PROBLEM STATEMENT ▸ Set down the full data below exactly as given, please.

(Stored data)
----------

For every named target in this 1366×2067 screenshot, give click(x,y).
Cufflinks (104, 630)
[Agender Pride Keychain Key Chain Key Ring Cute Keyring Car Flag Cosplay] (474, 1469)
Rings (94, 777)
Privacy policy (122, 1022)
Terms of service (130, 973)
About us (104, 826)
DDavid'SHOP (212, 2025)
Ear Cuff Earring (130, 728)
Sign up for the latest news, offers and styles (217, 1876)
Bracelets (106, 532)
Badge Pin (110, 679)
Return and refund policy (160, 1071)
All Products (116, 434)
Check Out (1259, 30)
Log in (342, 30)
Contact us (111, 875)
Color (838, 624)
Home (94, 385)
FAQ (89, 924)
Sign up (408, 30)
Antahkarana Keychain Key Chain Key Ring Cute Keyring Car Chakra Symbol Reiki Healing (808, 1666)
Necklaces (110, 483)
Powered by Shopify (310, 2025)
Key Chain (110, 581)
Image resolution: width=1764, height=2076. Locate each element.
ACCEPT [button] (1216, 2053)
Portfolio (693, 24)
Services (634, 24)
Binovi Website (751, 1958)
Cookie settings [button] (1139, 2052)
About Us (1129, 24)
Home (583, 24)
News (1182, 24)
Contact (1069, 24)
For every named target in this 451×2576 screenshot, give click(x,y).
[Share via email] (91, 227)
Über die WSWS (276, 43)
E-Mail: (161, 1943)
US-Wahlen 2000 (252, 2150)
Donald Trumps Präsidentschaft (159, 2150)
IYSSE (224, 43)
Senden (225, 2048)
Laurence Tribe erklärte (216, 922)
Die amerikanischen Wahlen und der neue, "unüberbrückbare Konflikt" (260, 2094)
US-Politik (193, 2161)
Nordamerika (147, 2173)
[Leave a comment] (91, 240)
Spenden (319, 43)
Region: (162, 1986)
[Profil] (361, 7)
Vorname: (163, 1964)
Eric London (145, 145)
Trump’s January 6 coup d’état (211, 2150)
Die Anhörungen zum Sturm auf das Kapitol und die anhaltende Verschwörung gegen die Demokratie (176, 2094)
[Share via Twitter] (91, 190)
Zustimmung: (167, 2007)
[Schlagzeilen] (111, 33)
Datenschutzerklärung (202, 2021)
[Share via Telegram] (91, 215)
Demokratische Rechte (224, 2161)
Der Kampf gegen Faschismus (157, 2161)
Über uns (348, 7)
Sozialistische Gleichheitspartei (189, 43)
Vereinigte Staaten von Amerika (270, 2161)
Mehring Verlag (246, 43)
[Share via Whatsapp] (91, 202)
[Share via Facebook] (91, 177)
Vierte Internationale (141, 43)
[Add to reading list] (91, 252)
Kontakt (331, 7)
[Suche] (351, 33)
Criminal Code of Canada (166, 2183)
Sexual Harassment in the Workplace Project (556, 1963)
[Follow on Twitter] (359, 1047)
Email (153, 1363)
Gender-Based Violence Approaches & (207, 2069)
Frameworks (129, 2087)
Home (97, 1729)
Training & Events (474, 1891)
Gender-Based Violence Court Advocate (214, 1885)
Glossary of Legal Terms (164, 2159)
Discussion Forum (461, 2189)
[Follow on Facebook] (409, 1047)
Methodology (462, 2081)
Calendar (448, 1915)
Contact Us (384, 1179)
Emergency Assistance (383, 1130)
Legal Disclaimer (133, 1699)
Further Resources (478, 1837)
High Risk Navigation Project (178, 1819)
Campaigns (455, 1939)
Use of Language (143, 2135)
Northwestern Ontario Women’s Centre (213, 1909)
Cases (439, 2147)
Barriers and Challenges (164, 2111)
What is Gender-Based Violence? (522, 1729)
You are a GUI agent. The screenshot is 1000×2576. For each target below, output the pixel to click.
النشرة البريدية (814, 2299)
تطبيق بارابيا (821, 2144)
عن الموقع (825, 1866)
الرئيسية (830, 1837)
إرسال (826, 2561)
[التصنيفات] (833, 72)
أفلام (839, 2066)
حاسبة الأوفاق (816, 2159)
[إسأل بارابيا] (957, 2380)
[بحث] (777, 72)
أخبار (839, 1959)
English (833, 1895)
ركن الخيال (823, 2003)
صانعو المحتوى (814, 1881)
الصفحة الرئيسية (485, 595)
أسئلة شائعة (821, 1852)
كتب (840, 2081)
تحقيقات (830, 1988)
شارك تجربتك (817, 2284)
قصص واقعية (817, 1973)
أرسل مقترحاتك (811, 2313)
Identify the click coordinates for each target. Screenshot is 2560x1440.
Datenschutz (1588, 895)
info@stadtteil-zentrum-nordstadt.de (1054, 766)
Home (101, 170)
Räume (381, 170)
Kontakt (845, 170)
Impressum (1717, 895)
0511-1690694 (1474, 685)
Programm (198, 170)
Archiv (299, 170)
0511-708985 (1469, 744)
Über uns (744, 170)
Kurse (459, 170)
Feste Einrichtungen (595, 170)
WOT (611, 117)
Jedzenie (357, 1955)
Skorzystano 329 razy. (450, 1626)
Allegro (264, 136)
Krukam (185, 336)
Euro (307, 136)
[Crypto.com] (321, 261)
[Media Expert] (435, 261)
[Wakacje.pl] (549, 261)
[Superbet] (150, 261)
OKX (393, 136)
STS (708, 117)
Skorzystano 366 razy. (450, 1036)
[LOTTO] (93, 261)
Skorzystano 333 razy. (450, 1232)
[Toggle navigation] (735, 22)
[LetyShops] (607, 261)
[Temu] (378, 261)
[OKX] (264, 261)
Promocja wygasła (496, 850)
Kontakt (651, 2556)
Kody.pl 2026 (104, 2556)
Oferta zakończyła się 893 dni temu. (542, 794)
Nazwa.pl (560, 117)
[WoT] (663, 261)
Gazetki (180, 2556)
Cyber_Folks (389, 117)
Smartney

----------

REPLY TO THE TASK ▸
For every named target in this 1366×2067 screenshot, give click(x,y).
Cufflinks (104, 630)
[Agender Pride Keychain Key Chain Key Ring Cute Keyring Car Flag Cosplay] (474, 1469)
Rings (94, 777)
Privacy policy (122, 1022)
Terms of service (130, 973)
About us (104, 826)
DDavid'SHOP (212, 2025)
Ear Cuff Earring (130, 728)
Sign up for the latest news, offers and styles (217, 1876)
Bracelets (106, 532)
Badge Pin (110, 679)
Return and refund policy (160, 1071)
All Products (116, 434)
Check Out (1259, 30)
Log in (342, 30)
Contact us (111, 875)
Color (838, 624)
Home (94, 385)
FAQ (89, 924)
Sign up (408, 30)
Antahkarana Keychain Key Chain Key Ring Cute Keyring Car Chakra Symbol Reiki Healing (808, 1666)
Necklaces (110, 483)
Powered by Shopify (310, 2025)
Key Chain (110, 581)
Image resolution: width=1764, height=2076. Locate each element.
ACCEPT [button] (1216, 2053)
Portfolio (693, 24)
Services (634, 24)
Binovi Website (751, 1958)
Cookie settings [button] (1139, 2052)
About Us (1129, 24)
Home (583, 24)
News (1182, 24)
Contact (1069, 24)
For every named target in this 451×2576 screenshot, give click(x,y).
[Share via email] (91, 227)
Über die WSWS (276, 43)
E-Mail: (161, 1943)
US-Wahlen 2000 (252, 2150)
Donald Trumps Präsidentschaft (159, 2150)
IYSSE (224, 43)
Senden (225, 2048)
Laurence Tribe erklärte (216, 922)
Die amerikanischen Wahlen und der neue, "unüberbrückbare Konflikt" (260, 2094)
US-Politik (193, 2161)
Nordamerika (147, 2173)
[Leave a comment] (91, 240)
Spenden (319, 43)
Region: (162, 1986)
[Profil] (361, 7)
Vorname: (163, 1964)
Eric London (145, 145)
Trump’s January 6 coup d’état (211, 2150)
Die Anhörungen zum Sturm auf das Kapitol und die anhaltende Verschwörung gegen die Demokratie (176, 2094)
[Share via Twitter] (91, 190)
Zustimmung: (167, 2007)
[Schlagzeilen] (111, 33)
Datenschutzerklärung (202, 2021)
[Share via Telegram] (91, 215)
Demokratische Rechte (224, 2161)
Der Kampf gegen Faschismus (157, 2161)
Über uns (348, 7)
Sozialistische Gleichheitspartei (189, 43)
Vereinigte Staaten von Amerika (270, 2161)
Mehring Verlag (246, 43)
[Share via Whatsapp] (91, 202)
[Share via Facebook] (91, 177)
Vierte Internationale (141, 43)
[Add to reading list] (91, 252)
Kontakt (331, 7)
[Suche] (351, 33)
Criminal Code of Canada (166, 2183)
Sexual Harassment in the Workplace Project (556, 1963)
[Follow on Twitter] (359, 1047)
Email (153, 1363)
Gender-Based Violence Approaches & (207, 2069)
Frameworks (129, 2087)
Home (97, 1729)
Training & Events (474, 1891)
Gender-Based Violence Court Advocate (214, 1885)
Glossary of Legal Terms (164, 2159)
Discussion Forum (461, 2189)
[Follow on Facebook] (409, 1047)
Methodology (462, 2081)
Calendar (448, 1915)
Contact Us (384, 1179)
Emergency Assistance (383, 1130)
Legal Disclaimer (133, 1699)
Further Resources (478, 1837)
High Risk Navigation Project (178, 1819)
Campaigns (455, 1939)
Use of Language (143, 2135)
Northwestern Ontario Women’s Centre (213, 1909)
Cases (439, 2147)
Barriers and Challenges (164, 2111)
What is Gender-Based Violence? (522, 1729)
You are a GUI agent. The screenshot is 1000×2576. For each target below, output the pixel to click.
النشرة البريدية (814, 2299)
تطبيق بارابيا (821, 2144)
عن الموقع (825, 1866)
الرئيسية (830, 1837)
إرسال (826, 2561)
[التصنيفات] (833, 72)
أفلام (839, 2066)
حاسبة الأوفاق (816, 2159)
[إسأل بارابيا] (957, 2380)
[بحث] (777, 72)
أخبار (839, 1959)
English (833, 1895)
ركن الخيال (823, 2003)
صانعو المحتوى (814, 1881)
الصفحة الرئيسية (485, 595)
أسئلة شائعة (821, 1852)
كتب (840, 2081)
تحقيقات (830, 1988)
شارك تجربتك (817, 2284)
قصص واقعية (817, 1973)
أرسل مقترحاتك (811, 2313)
Identify the click coordinates for each target. Screenshot is 2560x1440.
Datenschutz (1588, 895)
info@stadtteil-zentrum-nordstadt.de (1054, 766)
Home (101, 170)
Räume (381, 170)
Kontakt (845, 170)
Impressum (1717, 895)
0511-1690694 (1474, 685)
Programm (198, 170)
Archiv (299, 170)
0511-708985 (1469, 744)
Über uns (744, 170)
Kurse (459, 170)
Feste Einrichtungen (595, 170)
WOT (611, 117)
Jedzenie (357, 1955)
Skorzystano 329 razy. (450, 1626)
Allegro (264, 136)
Krukam (185, 336)
Euro (307, 136)
[Crypto.com] (321, 261)
[Media Expert] (435, 261)
[Wakacje.pl] (549, 261)
[Superbet] (150, 261)
OKX (393, 136)
STS (708, 117)
Skorzystano 366 razy. (450, 1036)
[LOTTO] (93, 261)
Skorzystano 333 razy. (450, 1232)
[Toggle navigation] (735, 22)
[LetyShops] (607, 261)
[Temu] (378, 261)
[OKX] (264, 261)
Promocja wygasła (496, 850)
Kontakt (651, 2556)
Kody.pl 2026 (104, 2556)
Oferta zakończyła się 893 dni temu. (542, 794)
Nazwa.pl (560, 117)
[WoT] (663, 261)
Gazetki (180, 2556)
Cyber_Folks (389, 117)
Smartney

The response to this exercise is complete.